▸ **WHAT THE TASK REQUIRES**
Nothing but an exact copy is wanted: the line with "[ネオテレビ壁掛け金具 ホリエ金物 - Open" and each line after it in the data below, last line included.

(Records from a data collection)

━━━━━━

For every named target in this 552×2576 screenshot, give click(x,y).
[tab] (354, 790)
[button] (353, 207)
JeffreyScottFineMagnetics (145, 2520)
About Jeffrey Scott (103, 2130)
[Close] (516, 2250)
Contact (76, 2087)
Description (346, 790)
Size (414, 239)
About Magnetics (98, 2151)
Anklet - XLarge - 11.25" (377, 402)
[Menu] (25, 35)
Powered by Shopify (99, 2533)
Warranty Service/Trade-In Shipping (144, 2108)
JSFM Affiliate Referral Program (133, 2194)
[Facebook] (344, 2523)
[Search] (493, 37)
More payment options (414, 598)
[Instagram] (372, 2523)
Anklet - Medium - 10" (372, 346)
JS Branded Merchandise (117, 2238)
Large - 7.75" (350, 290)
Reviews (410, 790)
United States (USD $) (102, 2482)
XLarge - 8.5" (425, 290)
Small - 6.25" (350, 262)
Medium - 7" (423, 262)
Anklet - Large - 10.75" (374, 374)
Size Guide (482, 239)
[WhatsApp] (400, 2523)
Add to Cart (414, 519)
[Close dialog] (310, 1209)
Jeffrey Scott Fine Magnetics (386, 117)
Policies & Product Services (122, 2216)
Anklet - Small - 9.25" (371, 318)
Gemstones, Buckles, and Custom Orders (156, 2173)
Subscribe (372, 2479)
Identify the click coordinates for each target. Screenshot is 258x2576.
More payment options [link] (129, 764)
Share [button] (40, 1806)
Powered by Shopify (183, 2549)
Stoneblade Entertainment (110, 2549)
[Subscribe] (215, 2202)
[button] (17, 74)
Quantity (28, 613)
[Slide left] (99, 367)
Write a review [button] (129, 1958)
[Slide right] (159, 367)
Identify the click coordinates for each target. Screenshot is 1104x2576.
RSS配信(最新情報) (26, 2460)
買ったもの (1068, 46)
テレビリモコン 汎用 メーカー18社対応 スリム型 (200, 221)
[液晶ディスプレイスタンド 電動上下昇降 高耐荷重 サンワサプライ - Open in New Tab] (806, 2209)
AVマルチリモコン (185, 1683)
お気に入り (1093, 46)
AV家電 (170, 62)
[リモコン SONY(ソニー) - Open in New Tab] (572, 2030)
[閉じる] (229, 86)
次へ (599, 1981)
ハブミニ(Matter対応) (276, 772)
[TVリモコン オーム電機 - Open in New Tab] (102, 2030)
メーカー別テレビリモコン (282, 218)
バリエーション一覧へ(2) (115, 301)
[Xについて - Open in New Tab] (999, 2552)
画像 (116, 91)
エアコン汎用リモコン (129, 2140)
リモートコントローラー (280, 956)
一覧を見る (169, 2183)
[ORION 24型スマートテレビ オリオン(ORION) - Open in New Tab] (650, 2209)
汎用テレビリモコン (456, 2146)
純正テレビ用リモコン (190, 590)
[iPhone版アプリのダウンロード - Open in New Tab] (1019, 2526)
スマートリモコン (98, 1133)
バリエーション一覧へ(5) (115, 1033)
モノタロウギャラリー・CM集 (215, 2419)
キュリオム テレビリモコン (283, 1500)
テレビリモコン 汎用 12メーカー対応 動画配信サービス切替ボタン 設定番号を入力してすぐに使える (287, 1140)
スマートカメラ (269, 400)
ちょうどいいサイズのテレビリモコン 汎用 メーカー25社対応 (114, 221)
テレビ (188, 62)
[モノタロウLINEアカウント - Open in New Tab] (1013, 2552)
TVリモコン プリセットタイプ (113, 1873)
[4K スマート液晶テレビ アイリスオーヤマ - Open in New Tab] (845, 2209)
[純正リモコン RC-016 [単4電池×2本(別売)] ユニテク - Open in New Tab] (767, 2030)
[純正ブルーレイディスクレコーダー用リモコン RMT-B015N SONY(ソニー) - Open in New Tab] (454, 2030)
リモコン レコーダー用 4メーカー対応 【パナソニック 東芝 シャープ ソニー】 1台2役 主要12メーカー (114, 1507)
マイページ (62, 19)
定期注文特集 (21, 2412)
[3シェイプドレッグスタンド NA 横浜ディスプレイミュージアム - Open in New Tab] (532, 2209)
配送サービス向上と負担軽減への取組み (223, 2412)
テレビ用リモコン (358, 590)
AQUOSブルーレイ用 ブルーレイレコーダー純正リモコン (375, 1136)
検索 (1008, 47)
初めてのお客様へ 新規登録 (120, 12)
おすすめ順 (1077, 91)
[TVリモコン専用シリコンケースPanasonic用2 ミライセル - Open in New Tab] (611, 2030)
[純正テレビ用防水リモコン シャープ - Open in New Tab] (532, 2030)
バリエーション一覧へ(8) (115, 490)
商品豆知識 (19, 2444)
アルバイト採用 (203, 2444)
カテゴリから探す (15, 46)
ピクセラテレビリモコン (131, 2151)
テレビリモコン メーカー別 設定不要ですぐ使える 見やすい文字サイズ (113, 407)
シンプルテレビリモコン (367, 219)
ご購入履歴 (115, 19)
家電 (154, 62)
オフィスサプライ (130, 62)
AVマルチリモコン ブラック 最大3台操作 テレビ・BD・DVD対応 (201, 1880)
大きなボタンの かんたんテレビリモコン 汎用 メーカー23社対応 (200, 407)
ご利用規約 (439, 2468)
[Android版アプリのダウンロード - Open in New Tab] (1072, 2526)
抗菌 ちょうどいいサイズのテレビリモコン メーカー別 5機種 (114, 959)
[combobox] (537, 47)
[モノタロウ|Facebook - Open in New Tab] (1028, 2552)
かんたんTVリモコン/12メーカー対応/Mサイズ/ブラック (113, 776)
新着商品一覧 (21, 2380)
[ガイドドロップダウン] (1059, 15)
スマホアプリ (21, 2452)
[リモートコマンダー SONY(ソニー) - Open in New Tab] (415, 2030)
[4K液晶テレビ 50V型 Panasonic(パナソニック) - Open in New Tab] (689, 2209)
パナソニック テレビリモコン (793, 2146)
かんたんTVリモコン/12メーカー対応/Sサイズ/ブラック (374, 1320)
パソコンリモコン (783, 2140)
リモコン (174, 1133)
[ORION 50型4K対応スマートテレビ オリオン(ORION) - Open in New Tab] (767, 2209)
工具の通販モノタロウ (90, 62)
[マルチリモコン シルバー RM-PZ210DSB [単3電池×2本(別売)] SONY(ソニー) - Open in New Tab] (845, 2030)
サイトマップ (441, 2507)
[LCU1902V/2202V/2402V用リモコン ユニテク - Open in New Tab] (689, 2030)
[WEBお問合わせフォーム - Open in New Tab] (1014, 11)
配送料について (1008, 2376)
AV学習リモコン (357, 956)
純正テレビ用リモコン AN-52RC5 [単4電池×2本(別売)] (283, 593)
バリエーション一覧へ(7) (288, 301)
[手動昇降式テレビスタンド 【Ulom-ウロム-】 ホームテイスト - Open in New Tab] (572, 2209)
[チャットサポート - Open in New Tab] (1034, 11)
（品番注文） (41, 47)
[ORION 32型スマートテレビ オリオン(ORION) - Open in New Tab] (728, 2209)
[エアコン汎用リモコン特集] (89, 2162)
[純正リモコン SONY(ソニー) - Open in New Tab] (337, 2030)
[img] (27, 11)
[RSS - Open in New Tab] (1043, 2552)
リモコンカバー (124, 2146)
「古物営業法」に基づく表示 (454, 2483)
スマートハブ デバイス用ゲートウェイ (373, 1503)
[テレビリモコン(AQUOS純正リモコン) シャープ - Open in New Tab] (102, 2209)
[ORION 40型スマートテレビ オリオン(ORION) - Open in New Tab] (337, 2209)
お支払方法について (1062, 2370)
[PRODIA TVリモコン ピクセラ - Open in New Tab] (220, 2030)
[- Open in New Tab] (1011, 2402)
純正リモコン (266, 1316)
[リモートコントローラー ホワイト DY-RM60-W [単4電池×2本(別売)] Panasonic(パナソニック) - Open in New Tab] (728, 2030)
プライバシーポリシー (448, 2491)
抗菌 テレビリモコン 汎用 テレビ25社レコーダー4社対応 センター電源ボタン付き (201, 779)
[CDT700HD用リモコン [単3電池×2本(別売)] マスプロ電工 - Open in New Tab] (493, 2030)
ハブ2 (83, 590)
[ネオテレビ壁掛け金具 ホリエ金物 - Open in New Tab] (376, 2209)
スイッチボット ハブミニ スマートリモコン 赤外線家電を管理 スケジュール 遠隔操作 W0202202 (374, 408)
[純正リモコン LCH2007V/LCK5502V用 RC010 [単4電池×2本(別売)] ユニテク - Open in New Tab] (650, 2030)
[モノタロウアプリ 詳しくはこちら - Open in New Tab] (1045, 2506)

━━━━━━

▸ **ANSWER TO THIS TASK**
[ネオテレビ壁掛け金具 ホリエ金物 - Open in New Tab] (376, 2209)
スイッチボット ハブミニ スマートリモコン 赤外線家電を管理 スケジュール 遠隔操作 W0202202 (374, 408)
[純正リモコン LCH2007V/LCK5502V用 RC010 [単4電池×2本(別売)] ユニテク - Open in New Tab] (650, 2030)
[モノタロウアプリ 詳しくはこちら - Open in New Tab] (1045, 2506)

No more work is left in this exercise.